団塊的“It's me”

喜寿老(きじゅろう77歳)の道草随筆 月・水・金の週と火・木の週交互に投稿。土日祭日休み

タケノコ チョコチョコ グングン

2024年04月25日 | Weblog

  数週間前からエアコンもデロンギのオイルヒーターも使わなくなった。1年で春と秋にくる快適で好きな季節がやってきた。追い打ちをかけるように、裏の竹林のあちこちからタケノコが顔を出し始めた。去年は、タケノコ、ほんの数本しか出なかった。今年は、我が家の前だけで10本以上出て来た。

 15日に毎年タケノコを届けてくれる友人から電話がかかってきた。タケノコの準備ができたので届けてくれる連絡だった。友人にタケノコ採りの名人がいて、早朝に山に入って日が昇る前にタケノコを掘ってくるという。太陽が出てから採るとエグミが強くなるそうだ。名人にはこだわりがあって、タケノコへの思い入れを感じる。友人は、ただタケノコを採ったまま私に渡すのではない。届いたタケノコを夫婦で剥いて、特別な野外のかまどに大きな鍋で茹でる。鍋の中に、米ぬかなどのアク抜き用の家伝の配合物をいれる。茹でてすぐいただけるわけではない。友人は、ゆっくり茹でたタケノコを鍋にいれたまま冷ます。大変な作業である。山菜は、どれも下ごしらえが大変である。頭がさがる。いただいたタケノコは、サシミ、筑前煮、タケノコご飯にした。春を舌でも味わった。

 タケノコは好きだが、竹があちこちで他の樹木の林や森を侵食しているのは心配だ。私の散歩コースの川に竹のジャングルがある。まったく手入れされていない。茂り放題である。密生してしまい、陽を浴びない竹は、枯れてしまう。その荒れた姿を見るたびに、京都や修善寺の手入れされた美しい竹林を思い浮かべる。私が子供の頃、農繁休業があって、農家の子以外の生徒は、割り振られて農家の手伝いに行った。報酬は、お昼ご飯、白いご飯の食べ放題だった。稲刈りでは、鎌で指を何か所も切ったが、それでも良い経験だった。何より白いご飯が嬉しかった。私は、学校教育の一環として、竹林の管理を生徒たちがしたらいいと考えている。生徒たちは、その代償として、毎年整備された竹林の中で、タケノコ採りを楽しむ。今の教育現場で、あのような農家支援をしたら、反対意見続出であろう。

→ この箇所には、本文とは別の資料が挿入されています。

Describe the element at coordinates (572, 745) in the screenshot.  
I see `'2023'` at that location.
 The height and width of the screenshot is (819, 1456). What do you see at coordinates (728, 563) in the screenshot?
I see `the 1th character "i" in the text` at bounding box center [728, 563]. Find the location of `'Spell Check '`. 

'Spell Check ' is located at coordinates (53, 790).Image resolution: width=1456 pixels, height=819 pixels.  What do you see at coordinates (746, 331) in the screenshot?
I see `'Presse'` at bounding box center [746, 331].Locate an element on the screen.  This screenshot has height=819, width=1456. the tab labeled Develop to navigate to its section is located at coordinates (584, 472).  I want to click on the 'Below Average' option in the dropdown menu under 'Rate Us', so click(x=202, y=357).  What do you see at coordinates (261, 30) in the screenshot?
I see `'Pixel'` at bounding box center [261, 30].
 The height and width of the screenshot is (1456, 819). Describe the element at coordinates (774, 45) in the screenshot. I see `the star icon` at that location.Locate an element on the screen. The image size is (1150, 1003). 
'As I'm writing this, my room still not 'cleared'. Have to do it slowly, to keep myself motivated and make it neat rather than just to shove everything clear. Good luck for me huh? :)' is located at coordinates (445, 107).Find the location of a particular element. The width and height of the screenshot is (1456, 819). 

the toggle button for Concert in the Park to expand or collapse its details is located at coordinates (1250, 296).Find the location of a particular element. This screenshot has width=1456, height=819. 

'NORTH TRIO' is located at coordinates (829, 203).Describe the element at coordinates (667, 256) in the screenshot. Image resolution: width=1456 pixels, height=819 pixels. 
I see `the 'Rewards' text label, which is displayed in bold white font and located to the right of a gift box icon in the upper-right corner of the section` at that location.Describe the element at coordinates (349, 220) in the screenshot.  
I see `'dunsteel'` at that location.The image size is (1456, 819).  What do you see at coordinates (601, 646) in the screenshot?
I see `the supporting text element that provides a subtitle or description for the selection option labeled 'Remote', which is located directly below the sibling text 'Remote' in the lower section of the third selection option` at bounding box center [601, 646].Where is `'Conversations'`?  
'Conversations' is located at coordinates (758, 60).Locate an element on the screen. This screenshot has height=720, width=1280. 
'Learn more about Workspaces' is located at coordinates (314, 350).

経験を伴わない、危険を回避してばかりの教育に未来を期待できない。

 集合住宅の我が家の裏の竹林、我が家は1階にあるので、同じ高さで見ることができる。毎日、妻と「チョコチョコ出てきたね」「グングン伸びるね」と緑色の竹の中に濃い茶色の皮をまとったタケノコを眺めている。その伸び方が気持ちいい。まるで童謡の『せいくらべ』の歌詞のように私は感じる。『せいくらべ』は、人間の背が伸びる喜びを歌う。竹に比べたら人間の成長は遅い。竹は数週間で10メートルにまで達する。ドジャースの大谷選手でさえ192㎝である。竹の成長は、驚異的である。

 今日、雨の中、もうすっかり成長したタケノコは、もはやタケノコとは言えない。竹にもまだ早い。青年という感じである。裏の竹林は、造園業者が管理してくれている。だから安心して竹林の美しさを楽しめる。

 今の政治の世界は、荒れ放題の竹林にみえる。自分たちで良いようにやり放題して、挙句の果てに国民の首を絞める。荒れ放題にさせたのは、間違いなくそういう政治屋をのさばらせることを許す有権者である国民なのだ。荒れたジャングルを整備してスッキリとさせ、次に出てくるタケノコ、もとい若い人材を守り育てたいものである。